A yarn-scale woven fabric model including significant slippage formulated within the Arbitrary Lagrangian Eulerian framework

Abstract

A numerical model is proposed to simulate significant yarn slippage and unweaving in woven fabrics using the Arbitrary Lagrangian Eulerian (ALE) method. Woven fabrics were modeled at the yarn scale using 1D ALE elements with additional slip displacement degrees of freedom (DOF). The relatively weak bending stiffness of the yarn was included using a rotation-free approach. A weave kinematic constraint between crossing yarns allowed an efficient description of the deformation modes due to the yarn assembly such as in-plane shear.
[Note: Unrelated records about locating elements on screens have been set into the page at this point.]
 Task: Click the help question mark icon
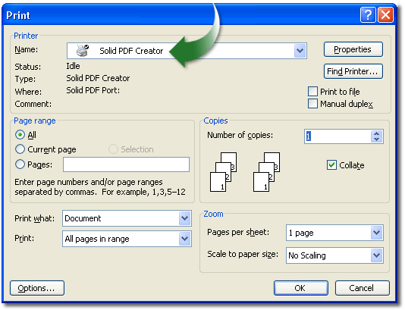click(x=368, y=15)
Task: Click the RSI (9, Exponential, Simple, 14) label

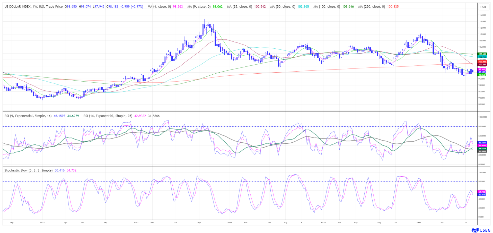Action: click(x=28, y=116)
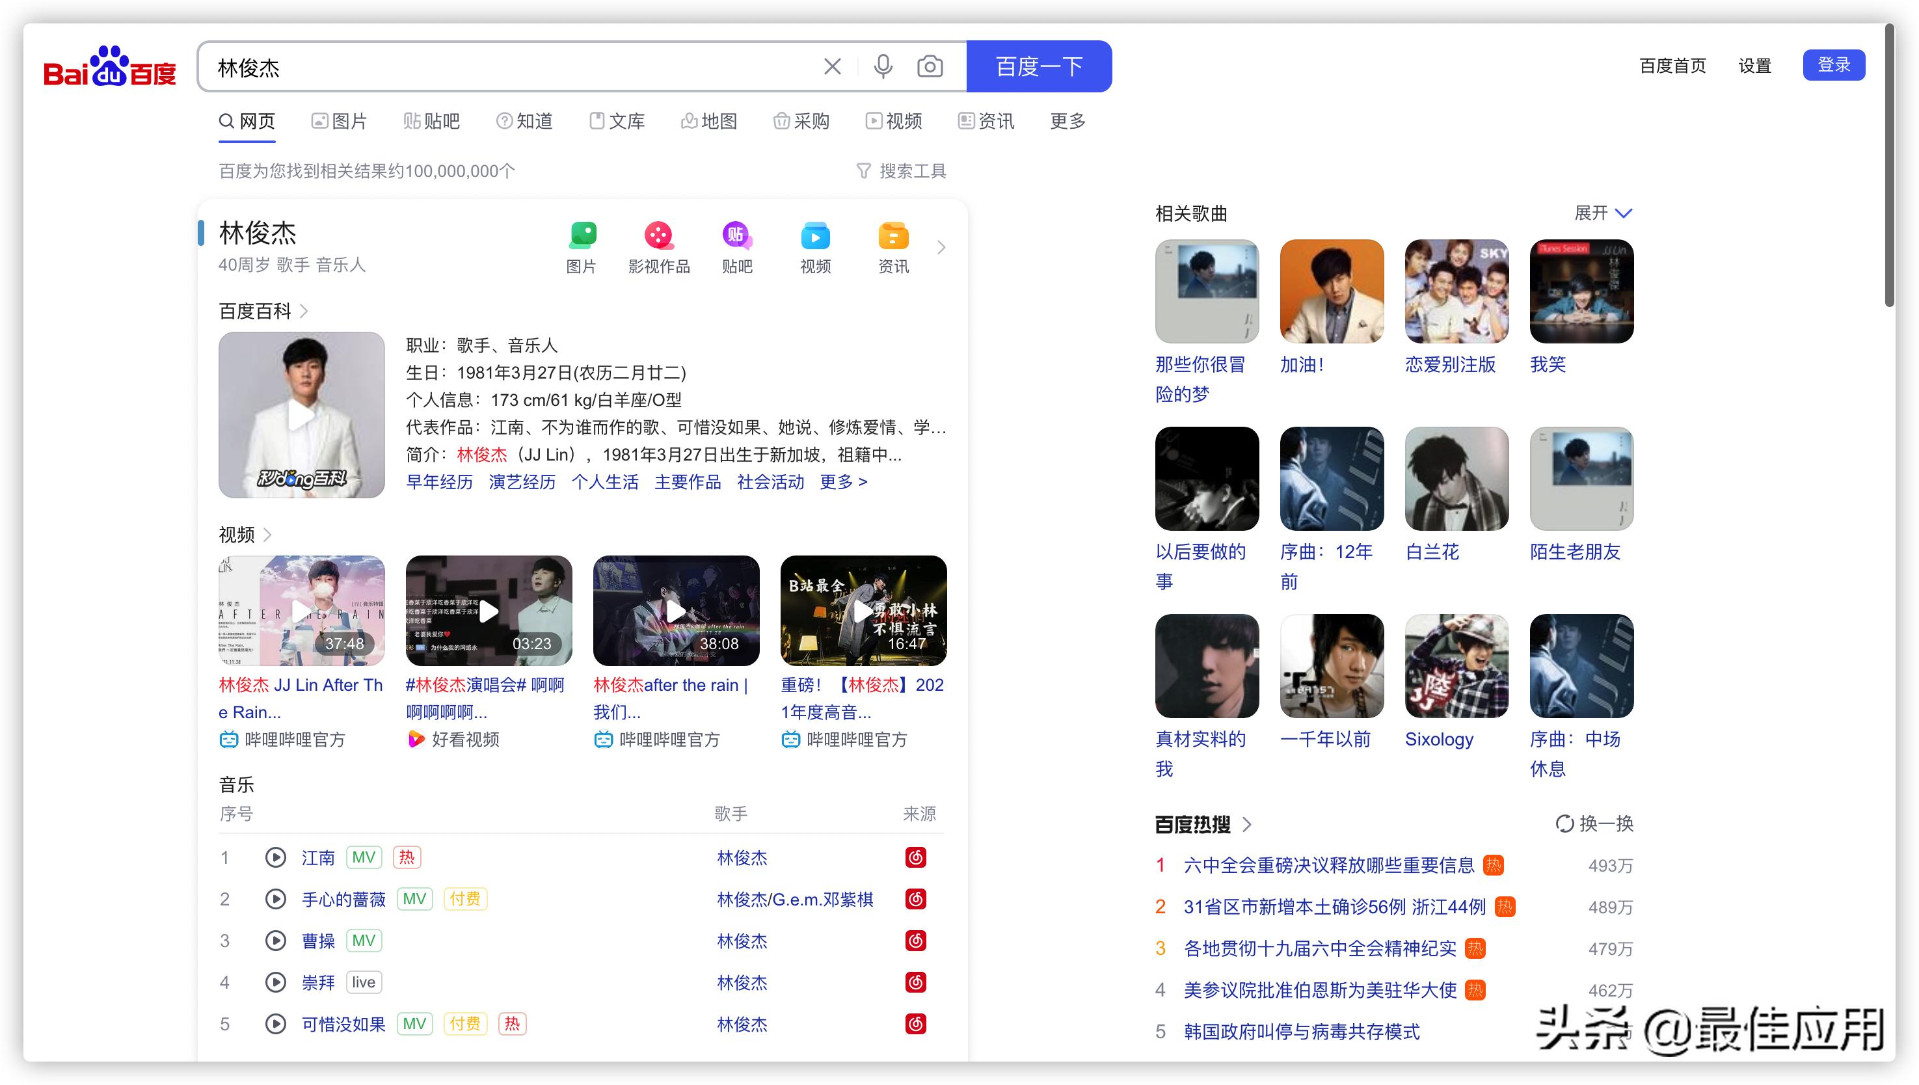1919x1085 pixels.
Task: Click the music source icon beside 江南
Action: [916, 858]
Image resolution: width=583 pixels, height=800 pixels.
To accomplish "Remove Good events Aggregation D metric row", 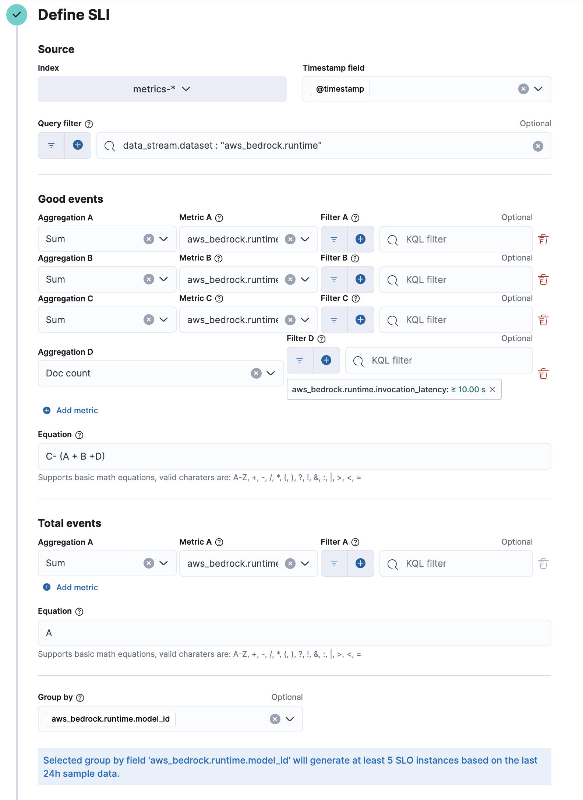I will click(x=543, y=374).
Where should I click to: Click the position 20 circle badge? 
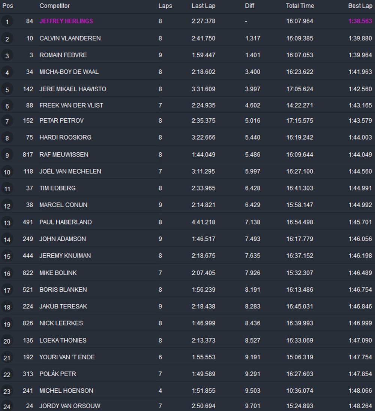(x=7, y=341)
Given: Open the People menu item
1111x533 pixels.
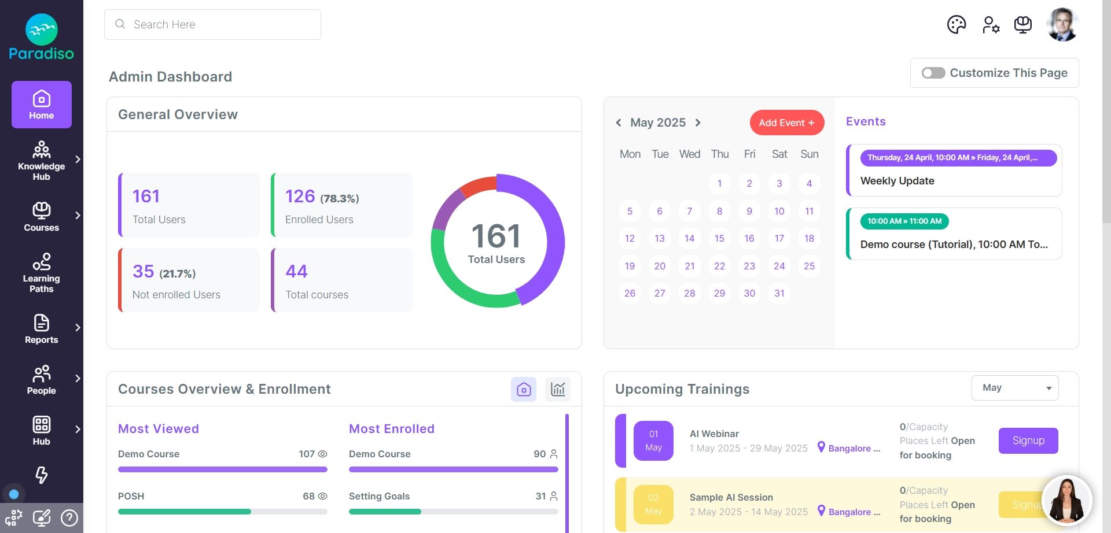Looking at the screenshot, I should tap(42, 380).
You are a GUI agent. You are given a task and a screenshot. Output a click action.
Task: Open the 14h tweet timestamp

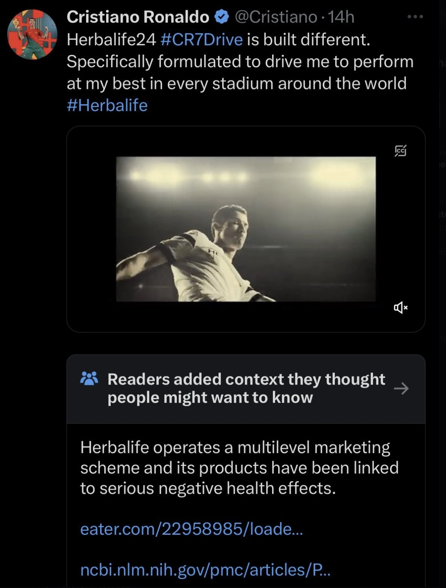pos(341,17)
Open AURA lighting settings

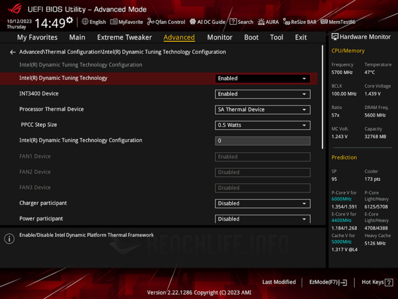(x=268, y=22)

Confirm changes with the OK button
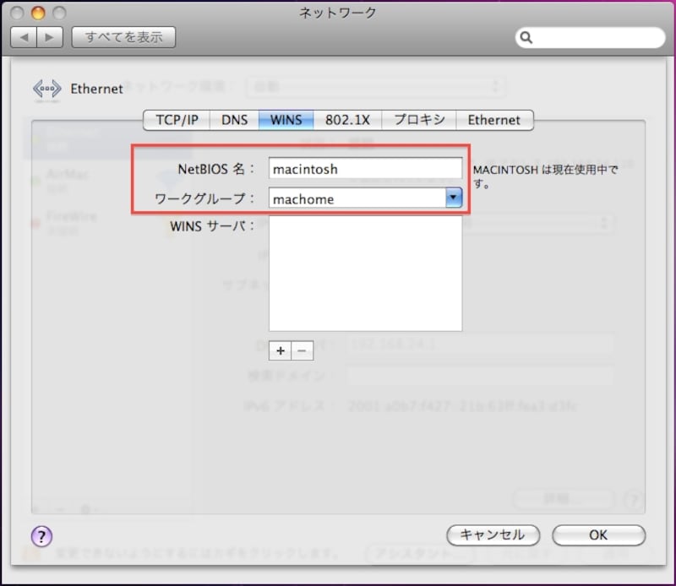coord(598,535)
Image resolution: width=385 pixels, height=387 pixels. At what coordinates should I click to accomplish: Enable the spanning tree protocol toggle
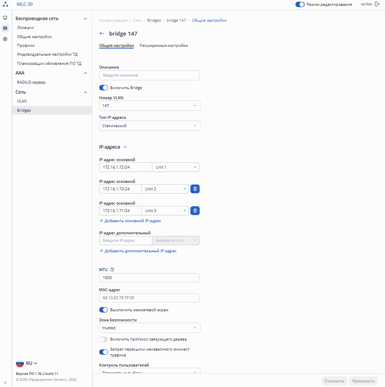[x=103, y=339]
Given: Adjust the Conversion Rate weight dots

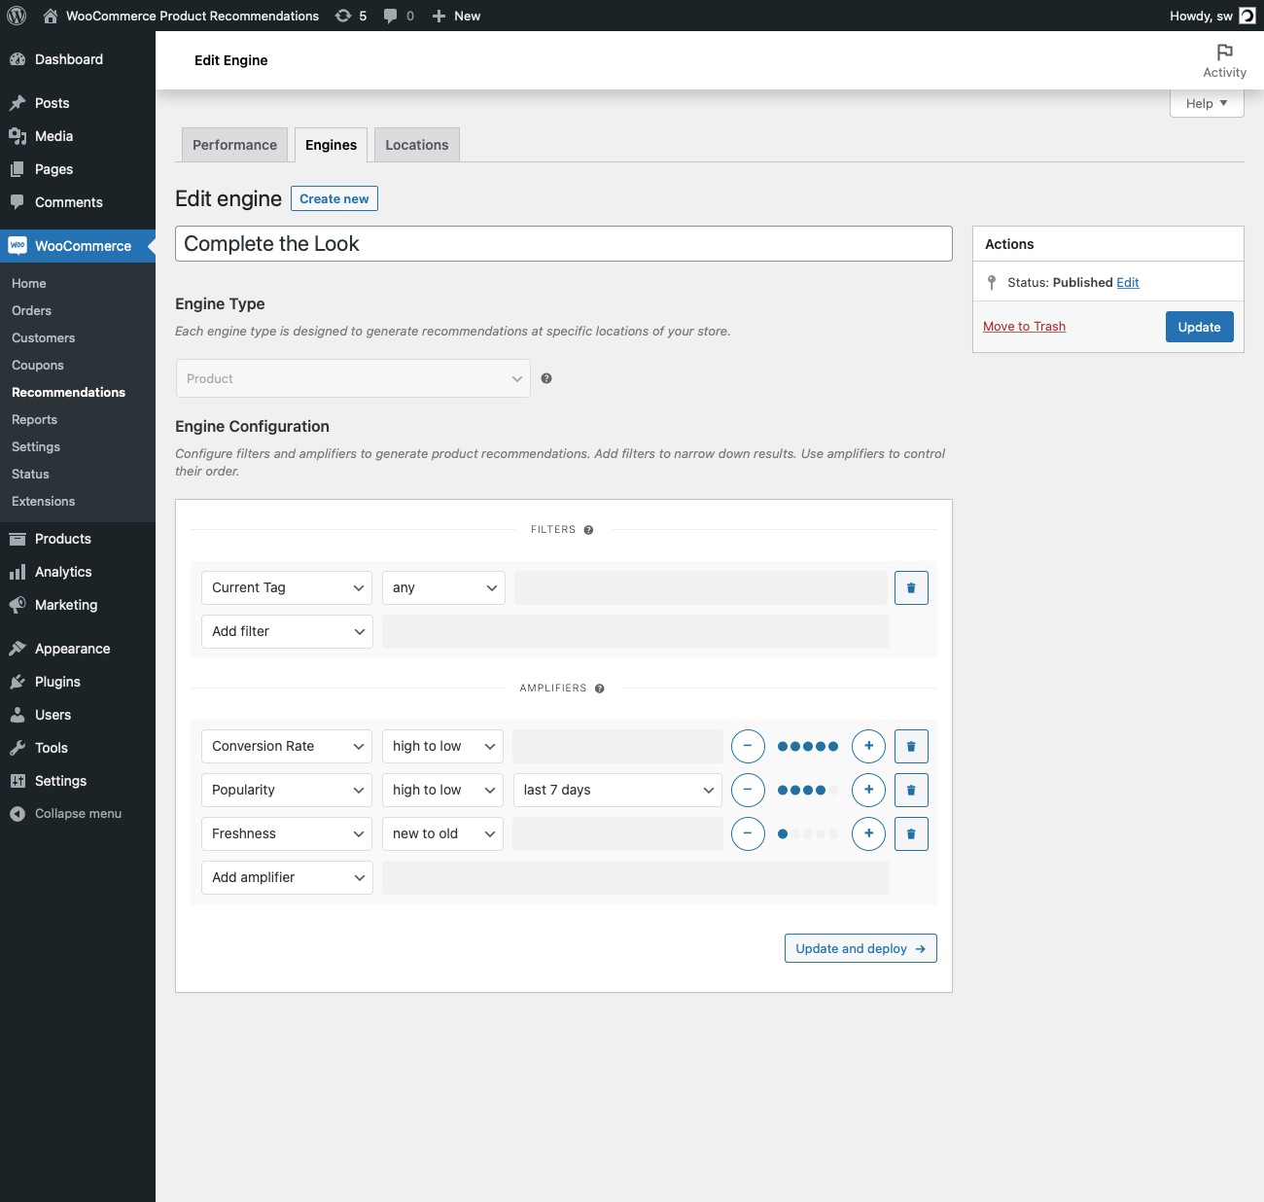Looking at the screenshot, I should (x=807, y=746).
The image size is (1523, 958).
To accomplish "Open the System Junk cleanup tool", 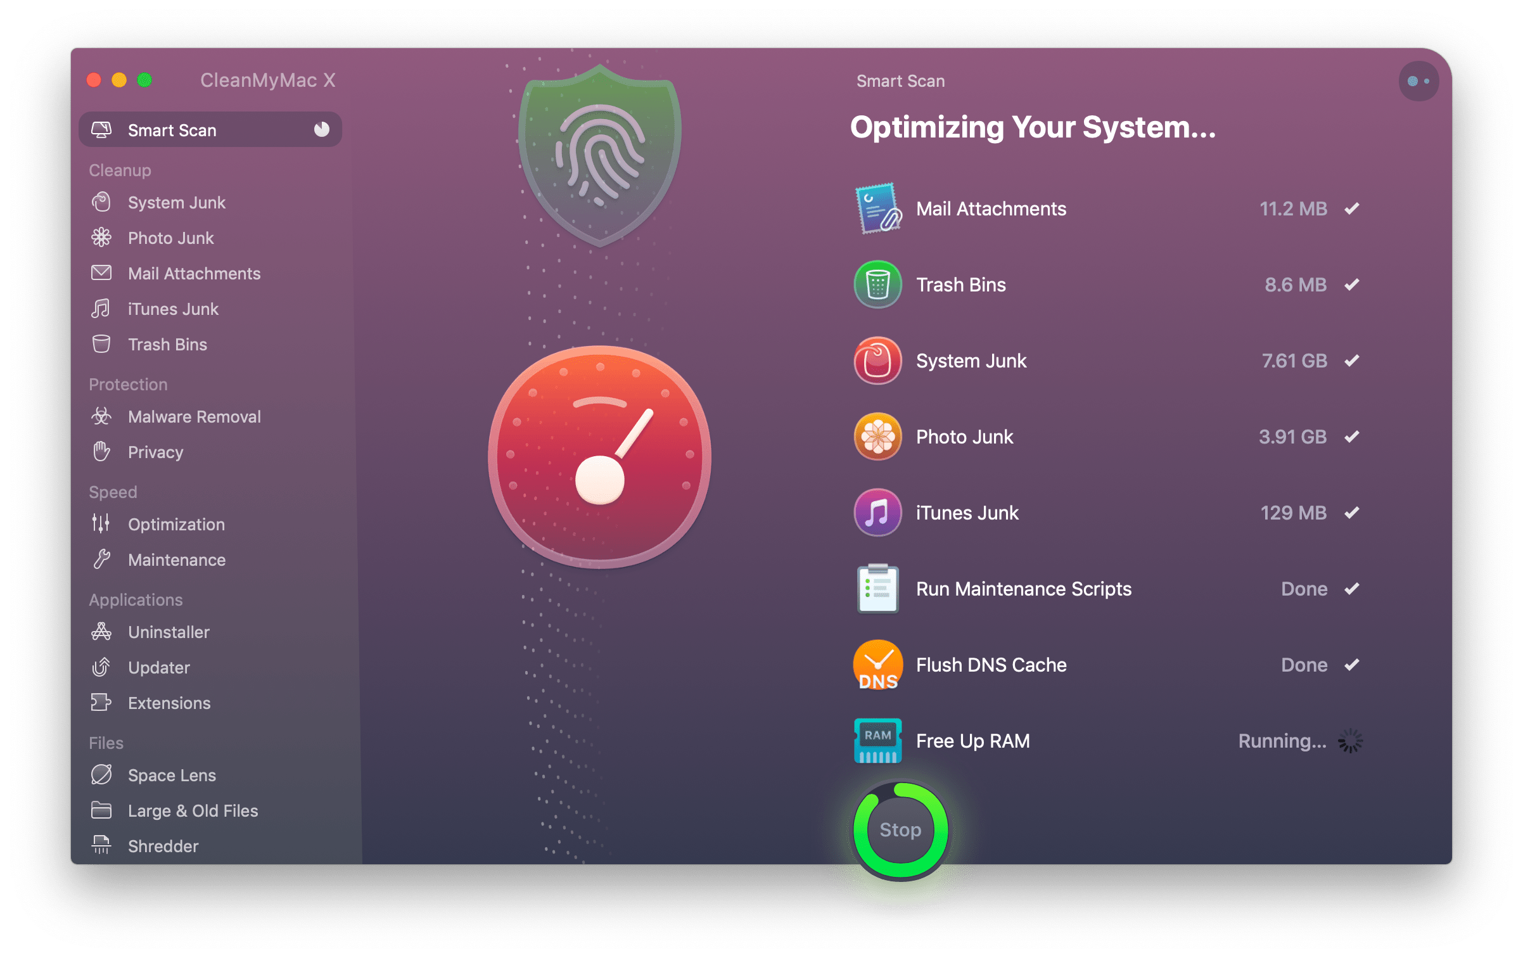I will point(176,202).
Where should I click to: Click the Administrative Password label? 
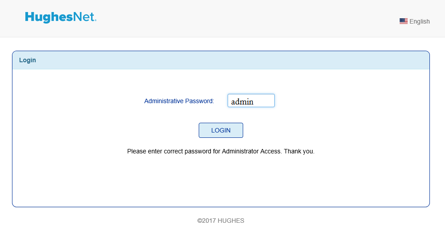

In particular, normal compaction at weave points was taken into account using an additional crimp amplitude DOF and couplings of the fabric’s cohesion with the normal and lateral compaction were considered. To deal with yarn unweaving, a specific void-ALE 1D element was developed in order to avoid remeshing, time-step reduction (explicit scheme) and early deactivation of the weave kinematic constraint. To demonstrate the capabilities of this numerical model, common characterization tests such as in-plane and out-of-plane pullouts, which induced unweaving were simulated. Finally, a first forming simulation on a hemisphere was performed to verify whether the cohesion of the fabric remained well represented in situations without loss of cohesion before simulating forming on a prismatic punch involving significant yarn slippage.